Somatic Tracking is probably the most used and helpful tool for reducing or eliminating the fear over our pain sensations. It’s also used for emotional awareness. This podcast called “Tell Me About Your Pain” is the one that I have listened to many times to help me understand somatic tracking and practice it on myself.

Inner Child Work

Treating Tension Myositis syndrome, or healing from it, is like a reparenting process. I consider my unconscious mind or my fear brain my inner child. As children most of us who deal with chronic pain were conditioned to perceive life through a lens of danger which happened through adverse childhood experiences.

Inner child work is like working with this part of our brain and reparenting it so that it now realizes it is now safe indeed, and can actually feel safe. I feel the best way to do this is by making a daily practice of talking to and comforting your child self through visualization. It takes practice to get used to doing this, but it is very powerful, and extremely healing.

A Pain Free Life

We can slow down the fear brain by doing the daily practices above and learn how to respond to the false alarms with greater ease. Just knowing that it’s a false alarm makes it not scary. We know it’s safe. We just notice it, we’re curious about it, and we have compassion for the fear brain, the inner child that is suffering and now the rational brain starts to take over. 

The more we keep recognizing that the fear brain is sending out false alarms and that there really is no danger, the fear will start to dissipate and send out fewer false alarms. They become fewer and fewer, and the rational brain is in charge most of the time. Now the fear brain only takes over when there is a true 911 danger. It doesn’t send out too many false alarms. After the danger is resolved the brain goes out of fight/flight/freeze/fawn mode and the rational brain is back in charge.

Once the rational brain is in charge we have choices, and we can now choose how we respond to the threats in our lives. We begin to choose our best life instead of our default life. this is how we heal from TMS and how we change our default from responding with fear, to responding with ease and safety, which sends safety signals instead of danger signals to our brains, turning down pain.

How do you want your life to be?

Read my post “Self-Care, The Cure for TMS?” to learn more about how to treat and heal TMS.
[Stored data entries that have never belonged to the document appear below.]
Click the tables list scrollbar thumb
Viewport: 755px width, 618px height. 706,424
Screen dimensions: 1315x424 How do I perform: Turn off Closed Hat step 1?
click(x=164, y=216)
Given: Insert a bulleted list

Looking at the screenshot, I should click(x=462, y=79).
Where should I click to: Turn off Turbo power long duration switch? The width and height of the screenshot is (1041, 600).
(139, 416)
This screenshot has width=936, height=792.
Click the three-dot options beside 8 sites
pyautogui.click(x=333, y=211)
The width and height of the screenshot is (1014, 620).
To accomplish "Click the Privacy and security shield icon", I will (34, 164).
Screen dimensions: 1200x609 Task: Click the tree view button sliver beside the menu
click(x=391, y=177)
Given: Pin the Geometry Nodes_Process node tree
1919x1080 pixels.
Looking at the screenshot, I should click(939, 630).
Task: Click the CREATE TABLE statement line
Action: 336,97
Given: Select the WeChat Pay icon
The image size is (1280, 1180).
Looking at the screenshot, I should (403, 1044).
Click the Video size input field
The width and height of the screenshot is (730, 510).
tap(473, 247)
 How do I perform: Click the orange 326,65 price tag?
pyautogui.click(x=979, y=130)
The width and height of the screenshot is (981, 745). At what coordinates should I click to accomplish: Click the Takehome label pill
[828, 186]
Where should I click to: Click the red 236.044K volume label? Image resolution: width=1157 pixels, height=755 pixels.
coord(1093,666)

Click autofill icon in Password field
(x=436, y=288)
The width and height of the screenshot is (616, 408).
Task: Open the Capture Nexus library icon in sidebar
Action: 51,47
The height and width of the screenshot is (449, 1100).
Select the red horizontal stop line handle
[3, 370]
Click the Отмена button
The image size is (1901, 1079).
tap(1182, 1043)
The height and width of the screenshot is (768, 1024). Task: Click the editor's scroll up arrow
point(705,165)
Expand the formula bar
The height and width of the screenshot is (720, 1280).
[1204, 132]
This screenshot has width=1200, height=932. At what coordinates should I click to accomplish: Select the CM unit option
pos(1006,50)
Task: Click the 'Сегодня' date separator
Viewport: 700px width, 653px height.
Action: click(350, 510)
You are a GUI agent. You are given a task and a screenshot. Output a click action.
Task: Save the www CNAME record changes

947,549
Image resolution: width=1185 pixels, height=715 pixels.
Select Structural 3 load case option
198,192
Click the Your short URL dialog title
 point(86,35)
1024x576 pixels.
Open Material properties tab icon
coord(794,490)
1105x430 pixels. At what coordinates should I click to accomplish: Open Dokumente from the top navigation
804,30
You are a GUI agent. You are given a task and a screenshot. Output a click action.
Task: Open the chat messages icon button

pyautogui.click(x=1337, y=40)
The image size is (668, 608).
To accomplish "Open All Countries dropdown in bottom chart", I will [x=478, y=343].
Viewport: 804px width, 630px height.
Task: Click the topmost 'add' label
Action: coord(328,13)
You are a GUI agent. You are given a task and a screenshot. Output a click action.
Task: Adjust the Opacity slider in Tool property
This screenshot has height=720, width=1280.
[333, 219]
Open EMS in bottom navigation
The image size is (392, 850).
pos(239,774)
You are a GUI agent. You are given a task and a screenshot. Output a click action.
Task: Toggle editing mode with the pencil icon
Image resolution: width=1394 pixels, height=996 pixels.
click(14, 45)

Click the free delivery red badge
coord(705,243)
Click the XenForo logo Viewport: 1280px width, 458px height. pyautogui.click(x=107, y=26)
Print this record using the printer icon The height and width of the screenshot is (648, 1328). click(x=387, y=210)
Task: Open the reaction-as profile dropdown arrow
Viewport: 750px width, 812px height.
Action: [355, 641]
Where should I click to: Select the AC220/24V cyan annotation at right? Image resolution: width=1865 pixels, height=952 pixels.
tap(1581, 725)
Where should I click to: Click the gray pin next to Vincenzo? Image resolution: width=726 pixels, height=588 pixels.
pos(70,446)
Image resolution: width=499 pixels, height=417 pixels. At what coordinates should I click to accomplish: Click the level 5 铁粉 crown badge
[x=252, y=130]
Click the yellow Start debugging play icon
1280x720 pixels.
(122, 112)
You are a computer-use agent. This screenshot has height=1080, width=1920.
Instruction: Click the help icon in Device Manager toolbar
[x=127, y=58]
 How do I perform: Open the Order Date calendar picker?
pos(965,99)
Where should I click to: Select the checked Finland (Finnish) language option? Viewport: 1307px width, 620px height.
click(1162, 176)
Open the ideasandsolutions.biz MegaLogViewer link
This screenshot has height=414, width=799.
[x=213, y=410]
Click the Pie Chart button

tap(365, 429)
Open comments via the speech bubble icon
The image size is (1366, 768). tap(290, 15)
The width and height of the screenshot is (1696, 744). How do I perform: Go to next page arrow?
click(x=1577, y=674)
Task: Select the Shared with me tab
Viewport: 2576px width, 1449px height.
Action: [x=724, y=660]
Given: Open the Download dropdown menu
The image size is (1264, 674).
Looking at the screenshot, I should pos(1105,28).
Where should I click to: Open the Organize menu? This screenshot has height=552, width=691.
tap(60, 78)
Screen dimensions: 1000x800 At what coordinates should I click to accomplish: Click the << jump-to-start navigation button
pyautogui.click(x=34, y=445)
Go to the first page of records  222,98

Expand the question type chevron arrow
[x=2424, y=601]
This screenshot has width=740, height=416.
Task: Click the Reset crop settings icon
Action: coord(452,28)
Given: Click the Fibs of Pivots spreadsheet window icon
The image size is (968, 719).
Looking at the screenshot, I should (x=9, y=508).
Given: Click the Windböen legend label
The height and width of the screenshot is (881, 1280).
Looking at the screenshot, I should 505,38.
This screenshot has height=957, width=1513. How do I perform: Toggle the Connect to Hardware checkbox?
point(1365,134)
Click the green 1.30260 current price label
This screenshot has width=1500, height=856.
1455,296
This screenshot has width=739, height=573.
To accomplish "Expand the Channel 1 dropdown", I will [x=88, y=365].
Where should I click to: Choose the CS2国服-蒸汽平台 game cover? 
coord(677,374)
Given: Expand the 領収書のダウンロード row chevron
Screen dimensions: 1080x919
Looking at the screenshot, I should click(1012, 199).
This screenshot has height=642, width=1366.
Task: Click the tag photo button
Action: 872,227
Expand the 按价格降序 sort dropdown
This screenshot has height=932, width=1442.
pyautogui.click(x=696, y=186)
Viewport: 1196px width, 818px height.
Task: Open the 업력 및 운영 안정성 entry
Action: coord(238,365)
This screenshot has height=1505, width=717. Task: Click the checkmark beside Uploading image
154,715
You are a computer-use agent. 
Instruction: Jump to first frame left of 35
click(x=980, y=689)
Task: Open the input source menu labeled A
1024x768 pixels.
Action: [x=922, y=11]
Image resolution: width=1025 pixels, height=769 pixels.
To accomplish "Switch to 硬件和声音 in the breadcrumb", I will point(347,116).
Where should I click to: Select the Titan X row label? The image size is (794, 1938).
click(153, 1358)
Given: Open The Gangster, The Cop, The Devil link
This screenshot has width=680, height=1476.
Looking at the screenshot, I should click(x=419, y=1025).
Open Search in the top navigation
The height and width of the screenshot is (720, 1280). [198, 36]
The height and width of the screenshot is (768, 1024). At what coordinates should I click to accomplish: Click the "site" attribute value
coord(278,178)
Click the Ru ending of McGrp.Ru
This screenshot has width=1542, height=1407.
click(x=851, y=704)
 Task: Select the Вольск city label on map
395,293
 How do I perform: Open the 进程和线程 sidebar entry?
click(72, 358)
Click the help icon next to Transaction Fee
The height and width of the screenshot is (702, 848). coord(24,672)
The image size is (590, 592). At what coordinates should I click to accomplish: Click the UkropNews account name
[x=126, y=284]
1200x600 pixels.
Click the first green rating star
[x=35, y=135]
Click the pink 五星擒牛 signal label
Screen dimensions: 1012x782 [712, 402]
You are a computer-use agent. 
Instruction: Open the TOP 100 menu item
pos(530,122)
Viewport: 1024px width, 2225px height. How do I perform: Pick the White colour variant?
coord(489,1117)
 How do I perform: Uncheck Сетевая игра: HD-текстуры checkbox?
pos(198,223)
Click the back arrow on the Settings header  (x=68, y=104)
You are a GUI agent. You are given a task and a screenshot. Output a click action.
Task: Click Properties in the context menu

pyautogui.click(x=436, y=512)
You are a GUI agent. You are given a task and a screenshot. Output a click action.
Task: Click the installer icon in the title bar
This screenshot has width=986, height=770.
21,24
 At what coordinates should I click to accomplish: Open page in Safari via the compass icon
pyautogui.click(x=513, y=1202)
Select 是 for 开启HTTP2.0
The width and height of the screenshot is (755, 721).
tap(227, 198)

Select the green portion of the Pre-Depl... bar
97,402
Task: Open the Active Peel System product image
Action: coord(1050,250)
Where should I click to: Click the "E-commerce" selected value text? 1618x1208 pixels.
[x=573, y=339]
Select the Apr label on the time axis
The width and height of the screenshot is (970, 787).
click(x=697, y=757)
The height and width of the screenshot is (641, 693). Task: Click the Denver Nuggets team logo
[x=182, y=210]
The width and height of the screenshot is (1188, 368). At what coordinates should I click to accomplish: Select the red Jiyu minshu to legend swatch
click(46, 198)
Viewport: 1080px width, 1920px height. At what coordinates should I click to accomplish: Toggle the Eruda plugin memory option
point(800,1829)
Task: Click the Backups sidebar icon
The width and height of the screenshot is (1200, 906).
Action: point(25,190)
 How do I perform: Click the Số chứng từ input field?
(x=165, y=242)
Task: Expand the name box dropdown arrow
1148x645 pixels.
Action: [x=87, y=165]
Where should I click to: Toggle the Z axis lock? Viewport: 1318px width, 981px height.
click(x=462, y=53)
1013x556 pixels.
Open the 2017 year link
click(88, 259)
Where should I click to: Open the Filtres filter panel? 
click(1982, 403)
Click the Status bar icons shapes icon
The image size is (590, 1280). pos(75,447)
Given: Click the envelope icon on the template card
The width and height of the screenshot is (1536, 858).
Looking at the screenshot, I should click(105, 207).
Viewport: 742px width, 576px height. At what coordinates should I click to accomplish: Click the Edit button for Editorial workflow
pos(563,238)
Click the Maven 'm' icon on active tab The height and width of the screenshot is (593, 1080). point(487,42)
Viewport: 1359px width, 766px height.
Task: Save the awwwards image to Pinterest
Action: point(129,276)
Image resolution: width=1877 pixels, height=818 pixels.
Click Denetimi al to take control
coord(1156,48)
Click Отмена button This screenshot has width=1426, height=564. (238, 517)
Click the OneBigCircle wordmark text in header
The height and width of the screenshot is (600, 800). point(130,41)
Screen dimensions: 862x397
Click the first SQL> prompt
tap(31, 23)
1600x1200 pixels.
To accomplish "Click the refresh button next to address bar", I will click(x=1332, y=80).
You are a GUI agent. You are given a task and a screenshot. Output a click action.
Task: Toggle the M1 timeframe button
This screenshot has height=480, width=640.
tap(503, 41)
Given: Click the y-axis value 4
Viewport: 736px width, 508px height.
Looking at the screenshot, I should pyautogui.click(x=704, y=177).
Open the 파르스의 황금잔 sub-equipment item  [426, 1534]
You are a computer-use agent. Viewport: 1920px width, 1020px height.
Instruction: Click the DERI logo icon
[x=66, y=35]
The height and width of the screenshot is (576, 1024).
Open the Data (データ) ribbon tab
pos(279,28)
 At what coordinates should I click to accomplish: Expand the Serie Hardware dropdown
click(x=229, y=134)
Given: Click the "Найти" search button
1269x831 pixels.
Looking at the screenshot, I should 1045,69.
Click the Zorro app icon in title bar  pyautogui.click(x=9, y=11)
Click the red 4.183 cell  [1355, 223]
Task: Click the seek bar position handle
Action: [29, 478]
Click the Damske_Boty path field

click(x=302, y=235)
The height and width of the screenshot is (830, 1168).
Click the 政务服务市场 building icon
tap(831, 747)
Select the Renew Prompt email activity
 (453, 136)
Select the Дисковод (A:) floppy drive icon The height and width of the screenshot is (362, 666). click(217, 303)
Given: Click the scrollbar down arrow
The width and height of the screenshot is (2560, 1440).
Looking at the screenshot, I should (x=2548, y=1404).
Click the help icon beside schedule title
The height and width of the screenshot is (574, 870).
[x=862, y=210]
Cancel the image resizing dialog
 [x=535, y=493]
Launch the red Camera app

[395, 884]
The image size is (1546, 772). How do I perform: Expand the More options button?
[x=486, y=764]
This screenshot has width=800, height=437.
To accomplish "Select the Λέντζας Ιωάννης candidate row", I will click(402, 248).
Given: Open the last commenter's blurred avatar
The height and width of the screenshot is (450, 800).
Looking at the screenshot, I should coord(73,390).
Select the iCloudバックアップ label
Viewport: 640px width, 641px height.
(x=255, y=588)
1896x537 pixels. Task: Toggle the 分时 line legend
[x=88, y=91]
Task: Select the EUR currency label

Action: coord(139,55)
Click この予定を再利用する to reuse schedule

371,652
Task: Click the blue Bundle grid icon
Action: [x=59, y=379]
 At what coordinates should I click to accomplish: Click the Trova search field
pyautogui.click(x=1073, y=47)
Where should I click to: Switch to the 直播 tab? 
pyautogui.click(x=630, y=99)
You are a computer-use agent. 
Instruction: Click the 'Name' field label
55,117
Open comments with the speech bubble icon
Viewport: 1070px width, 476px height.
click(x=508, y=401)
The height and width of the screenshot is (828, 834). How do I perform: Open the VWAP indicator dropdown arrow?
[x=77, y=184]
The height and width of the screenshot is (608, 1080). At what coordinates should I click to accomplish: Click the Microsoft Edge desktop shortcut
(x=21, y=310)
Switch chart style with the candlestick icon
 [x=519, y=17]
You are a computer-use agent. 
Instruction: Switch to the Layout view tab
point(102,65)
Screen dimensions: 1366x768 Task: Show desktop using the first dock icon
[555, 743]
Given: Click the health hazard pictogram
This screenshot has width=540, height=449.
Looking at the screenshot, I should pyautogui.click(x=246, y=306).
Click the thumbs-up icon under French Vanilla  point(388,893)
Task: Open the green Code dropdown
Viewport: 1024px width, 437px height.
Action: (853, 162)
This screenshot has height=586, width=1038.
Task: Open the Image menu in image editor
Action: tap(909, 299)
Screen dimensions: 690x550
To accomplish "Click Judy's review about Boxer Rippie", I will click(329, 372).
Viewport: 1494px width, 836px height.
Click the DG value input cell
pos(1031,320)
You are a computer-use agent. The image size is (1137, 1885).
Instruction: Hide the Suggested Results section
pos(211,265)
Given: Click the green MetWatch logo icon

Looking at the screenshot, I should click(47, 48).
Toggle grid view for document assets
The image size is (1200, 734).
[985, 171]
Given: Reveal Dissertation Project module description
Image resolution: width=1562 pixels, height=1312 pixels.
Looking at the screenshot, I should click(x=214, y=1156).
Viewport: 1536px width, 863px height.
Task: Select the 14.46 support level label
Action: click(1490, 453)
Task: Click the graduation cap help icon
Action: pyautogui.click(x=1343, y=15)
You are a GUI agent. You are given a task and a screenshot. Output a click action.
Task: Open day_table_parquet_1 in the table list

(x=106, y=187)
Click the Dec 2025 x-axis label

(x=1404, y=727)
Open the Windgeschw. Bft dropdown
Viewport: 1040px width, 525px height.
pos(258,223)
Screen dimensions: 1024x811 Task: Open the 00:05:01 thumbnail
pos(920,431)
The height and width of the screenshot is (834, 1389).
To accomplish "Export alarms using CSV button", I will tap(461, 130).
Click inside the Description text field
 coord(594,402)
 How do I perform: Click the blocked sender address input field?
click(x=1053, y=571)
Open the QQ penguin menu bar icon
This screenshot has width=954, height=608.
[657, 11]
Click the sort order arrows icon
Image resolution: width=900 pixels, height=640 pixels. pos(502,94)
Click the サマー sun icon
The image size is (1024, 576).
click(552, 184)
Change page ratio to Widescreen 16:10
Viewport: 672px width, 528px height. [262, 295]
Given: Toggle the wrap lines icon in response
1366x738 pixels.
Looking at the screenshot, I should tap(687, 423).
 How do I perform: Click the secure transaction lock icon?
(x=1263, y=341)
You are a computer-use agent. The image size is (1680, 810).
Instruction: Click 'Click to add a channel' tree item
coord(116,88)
For more information about Pain Coaching with Stacey please click here.

 

2 Comments

  1. This is so insightful! Thank you for sharing. Even though I don’t have the same health issues, I can relate to the thought process.

  2. Thank you! Retraining our neuropathways to respond with love instead of reacting with fear does not just apply to those of us with chronic pain. I think awareness of this process could benefit everyone.